→ Task to carry out
After locating the line with "You are a GUI" in the data that follows, return it and every later line exactly, up to and including the line with "Viewport: 862px width, 761px height.".

→ Records supplied
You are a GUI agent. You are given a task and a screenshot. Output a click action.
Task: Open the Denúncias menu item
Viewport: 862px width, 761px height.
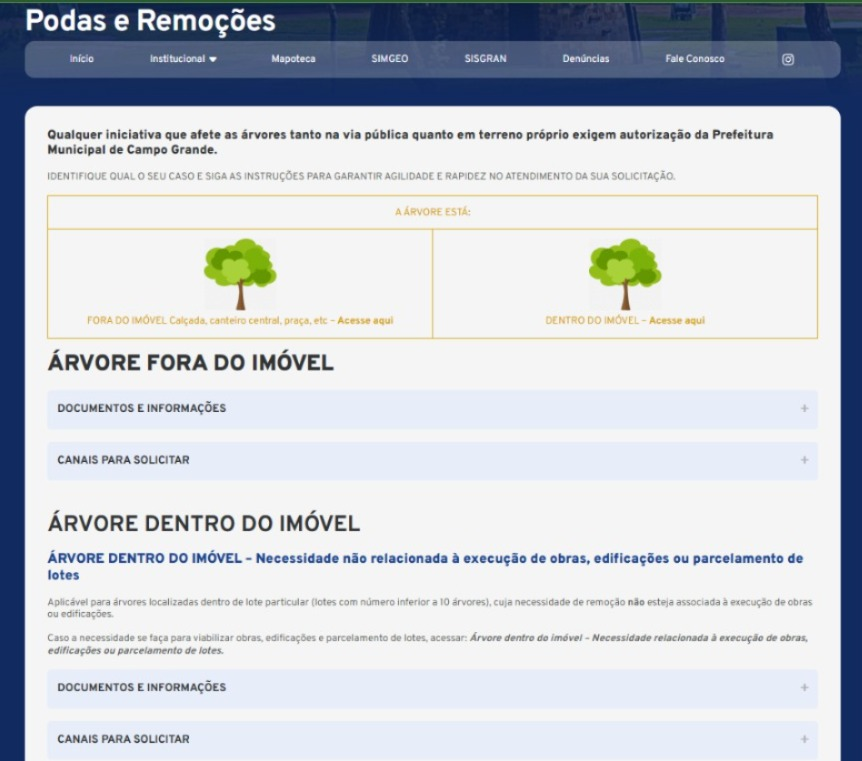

---

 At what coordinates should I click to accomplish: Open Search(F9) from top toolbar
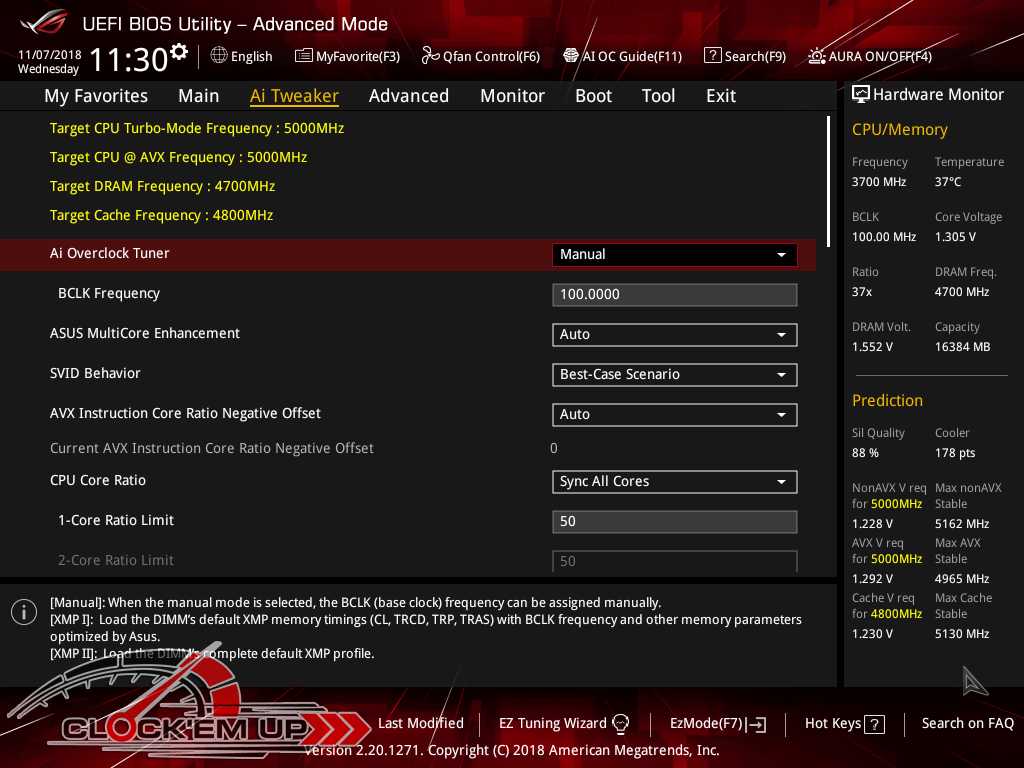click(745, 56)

→ Response
You are a GUI agent. You are given a task and a screenshot. Output a click action.
Task: Open the Denúncias menu item
Viewport: 862px width, 761px height.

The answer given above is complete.